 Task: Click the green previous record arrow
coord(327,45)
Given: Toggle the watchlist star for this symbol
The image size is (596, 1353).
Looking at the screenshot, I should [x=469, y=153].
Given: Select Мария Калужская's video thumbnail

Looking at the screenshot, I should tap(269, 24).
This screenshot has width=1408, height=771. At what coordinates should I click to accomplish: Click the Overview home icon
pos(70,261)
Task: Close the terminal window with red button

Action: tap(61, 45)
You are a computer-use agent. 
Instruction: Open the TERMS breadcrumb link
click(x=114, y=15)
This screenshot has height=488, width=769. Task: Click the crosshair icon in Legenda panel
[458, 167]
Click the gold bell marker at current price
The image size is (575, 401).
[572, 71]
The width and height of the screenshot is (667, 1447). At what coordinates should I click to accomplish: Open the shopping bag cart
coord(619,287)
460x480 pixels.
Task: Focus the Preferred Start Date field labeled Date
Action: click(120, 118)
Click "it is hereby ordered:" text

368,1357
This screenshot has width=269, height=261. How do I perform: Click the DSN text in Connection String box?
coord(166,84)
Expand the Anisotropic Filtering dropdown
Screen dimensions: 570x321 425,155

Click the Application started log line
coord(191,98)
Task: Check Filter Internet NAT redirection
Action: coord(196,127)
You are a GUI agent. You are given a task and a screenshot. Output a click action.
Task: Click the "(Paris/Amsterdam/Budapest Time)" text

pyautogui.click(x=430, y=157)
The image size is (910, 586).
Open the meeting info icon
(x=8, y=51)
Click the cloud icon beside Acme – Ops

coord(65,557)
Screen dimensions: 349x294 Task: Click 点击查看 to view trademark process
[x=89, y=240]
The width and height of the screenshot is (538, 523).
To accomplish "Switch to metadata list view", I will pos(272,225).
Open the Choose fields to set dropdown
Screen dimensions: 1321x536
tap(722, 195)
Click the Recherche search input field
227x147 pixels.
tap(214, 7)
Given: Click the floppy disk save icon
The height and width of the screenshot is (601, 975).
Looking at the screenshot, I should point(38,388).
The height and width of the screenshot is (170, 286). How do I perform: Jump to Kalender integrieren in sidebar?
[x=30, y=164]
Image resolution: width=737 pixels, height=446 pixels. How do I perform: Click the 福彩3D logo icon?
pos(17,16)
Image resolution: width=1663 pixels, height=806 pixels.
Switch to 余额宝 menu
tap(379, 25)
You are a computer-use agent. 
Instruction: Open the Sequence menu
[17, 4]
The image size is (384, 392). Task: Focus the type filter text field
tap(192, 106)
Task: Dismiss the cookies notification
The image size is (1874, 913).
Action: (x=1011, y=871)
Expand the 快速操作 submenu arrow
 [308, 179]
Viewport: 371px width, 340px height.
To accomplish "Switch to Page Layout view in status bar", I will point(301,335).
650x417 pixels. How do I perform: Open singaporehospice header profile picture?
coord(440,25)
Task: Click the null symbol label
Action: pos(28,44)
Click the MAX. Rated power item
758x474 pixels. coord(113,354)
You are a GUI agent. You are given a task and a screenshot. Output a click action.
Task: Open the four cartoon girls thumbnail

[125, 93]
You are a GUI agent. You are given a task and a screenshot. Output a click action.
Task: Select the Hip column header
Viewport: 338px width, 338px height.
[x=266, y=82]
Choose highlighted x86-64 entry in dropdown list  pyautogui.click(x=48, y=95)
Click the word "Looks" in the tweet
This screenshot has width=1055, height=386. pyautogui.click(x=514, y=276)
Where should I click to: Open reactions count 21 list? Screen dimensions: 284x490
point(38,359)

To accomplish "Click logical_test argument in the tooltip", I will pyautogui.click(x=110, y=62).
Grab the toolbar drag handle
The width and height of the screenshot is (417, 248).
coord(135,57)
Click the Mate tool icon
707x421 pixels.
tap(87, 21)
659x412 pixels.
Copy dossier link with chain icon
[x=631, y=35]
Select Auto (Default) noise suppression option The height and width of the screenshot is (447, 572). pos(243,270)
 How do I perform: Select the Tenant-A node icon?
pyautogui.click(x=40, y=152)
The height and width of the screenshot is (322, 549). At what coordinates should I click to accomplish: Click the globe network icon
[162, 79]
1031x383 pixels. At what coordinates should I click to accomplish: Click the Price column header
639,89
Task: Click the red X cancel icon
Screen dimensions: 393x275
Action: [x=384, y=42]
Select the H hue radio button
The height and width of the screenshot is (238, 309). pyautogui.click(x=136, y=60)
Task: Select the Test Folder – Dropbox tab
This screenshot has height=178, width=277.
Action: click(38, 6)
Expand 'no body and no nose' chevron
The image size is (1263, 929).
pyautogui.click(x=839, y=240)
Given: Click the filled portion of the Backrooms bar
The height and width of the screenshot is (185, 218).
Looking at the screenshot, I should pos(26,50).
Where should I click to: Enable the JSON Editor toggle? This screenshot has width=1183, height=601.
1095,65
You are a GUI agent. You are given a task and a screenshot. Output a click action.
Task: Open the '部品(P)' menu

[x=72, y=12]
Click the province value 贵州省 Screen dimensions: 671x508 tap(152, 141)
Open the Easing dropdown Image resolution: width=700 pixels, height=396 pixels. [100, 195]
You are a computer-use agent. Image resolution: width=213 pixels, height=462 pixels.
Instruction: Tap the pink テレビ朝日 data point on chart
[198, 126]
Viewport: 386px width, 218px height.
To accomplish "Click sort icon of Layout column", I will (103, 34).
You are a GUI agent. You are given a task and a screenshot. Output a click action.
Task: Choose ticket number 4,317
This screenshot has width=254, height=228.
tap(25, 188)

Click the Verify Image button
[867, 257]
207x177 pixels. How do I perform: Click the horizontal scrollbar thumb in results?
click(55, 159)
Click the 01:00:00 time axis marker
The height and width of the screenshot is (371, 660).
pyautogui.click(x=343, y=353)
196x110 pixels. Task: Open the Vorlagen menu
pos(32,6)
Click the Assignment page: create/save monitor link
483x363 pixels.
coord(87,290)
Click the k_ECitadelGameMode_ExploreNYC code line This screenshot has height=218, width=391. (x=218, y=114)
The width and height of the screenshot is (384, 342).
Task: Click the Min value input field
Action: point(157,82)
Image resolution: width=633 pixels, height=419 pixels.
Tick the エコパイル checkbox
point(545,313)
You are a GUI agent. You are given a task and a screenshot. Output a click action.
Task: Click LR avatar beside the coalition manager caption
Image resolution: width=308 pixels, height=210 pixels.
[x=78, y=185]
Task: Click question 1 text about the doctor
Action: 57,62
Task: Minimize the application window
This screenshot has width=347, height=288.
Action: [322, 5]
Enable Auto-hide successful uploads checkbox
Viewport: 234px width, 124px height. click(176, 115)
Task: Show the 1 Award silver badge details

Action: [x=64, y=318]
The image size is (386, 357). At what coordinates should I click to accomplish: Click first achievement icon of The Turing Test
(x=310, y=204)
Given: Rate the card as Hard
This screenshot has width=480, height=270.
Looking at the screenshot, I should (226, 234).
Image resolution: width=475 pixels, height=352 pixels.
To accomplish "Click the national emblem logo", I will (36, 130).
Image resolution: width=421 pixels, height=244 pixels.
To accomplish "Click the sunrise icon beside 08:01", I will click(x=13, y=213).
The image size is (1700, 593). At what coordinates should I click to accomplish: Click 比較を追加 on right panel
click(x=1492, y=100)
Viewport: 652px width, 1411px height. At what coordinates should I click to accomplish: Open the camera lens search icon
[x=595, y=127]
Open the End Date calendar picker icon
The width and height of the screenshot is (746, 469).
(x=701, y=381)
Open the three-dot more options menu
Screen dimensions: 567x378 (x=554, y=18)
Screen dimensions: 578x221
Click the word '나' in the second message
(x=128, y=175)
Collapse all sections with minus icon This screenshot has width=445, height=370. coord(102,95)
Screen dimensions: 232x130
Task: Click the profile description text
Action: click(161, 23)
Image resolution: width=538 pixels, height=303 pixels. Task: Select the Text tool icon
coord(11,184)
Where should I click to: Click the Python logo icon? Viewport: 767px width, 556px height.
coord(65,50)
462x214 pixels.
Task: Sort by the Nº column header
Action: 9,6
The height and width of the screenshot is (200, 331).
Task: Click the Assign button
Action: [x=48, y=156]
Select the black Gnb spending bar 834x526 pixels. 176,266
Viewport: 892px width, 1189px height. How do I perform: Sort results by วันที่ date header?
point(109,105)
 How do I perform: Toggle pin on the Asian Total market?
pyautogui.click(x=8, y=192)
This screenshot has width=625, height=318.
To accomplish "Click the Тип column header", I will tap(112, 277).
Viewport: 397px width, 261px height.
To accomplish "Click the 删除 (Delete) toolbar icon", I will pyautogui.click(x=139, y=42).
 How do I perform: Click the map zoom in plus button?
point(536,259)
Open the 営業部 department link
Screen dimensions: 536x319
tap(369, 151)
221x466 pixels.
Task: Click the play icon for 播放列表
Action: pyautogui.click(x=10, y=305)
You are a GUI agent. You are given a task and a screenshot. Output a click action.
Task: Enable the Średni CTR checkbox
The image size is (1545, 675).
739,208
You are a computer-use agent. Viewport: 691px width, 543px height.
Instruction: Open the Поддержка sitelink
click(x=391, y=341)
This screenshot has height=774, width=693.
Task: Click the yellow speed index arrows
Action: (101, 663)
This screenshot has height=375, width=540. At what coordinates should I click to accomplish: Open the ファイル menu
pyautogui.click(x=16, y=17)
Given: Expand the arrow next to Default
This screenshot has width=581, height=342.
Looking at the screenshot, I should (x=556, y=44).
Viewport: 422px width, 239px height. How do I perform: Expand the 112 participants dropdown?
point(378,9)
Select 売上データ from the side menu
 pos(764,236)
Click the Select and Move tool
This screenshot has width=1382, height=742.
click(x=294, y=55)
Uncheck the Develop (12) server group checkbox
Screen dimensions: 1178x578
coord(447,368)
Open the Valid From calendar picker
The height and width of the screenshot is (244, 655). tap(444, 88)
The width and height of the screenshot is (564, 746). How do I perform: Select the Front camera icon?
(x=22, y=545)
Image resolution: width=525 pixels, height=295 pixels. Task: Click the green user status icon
────────────────────
"Choose" is the word to look for; copy every line of the data that has it.

Open the Choose fields to set dropdown
Choose highlighted x86-64 entry in dropdown list  pyautogui.click(x=48, y=95)
Task: Choose ticket number 4,317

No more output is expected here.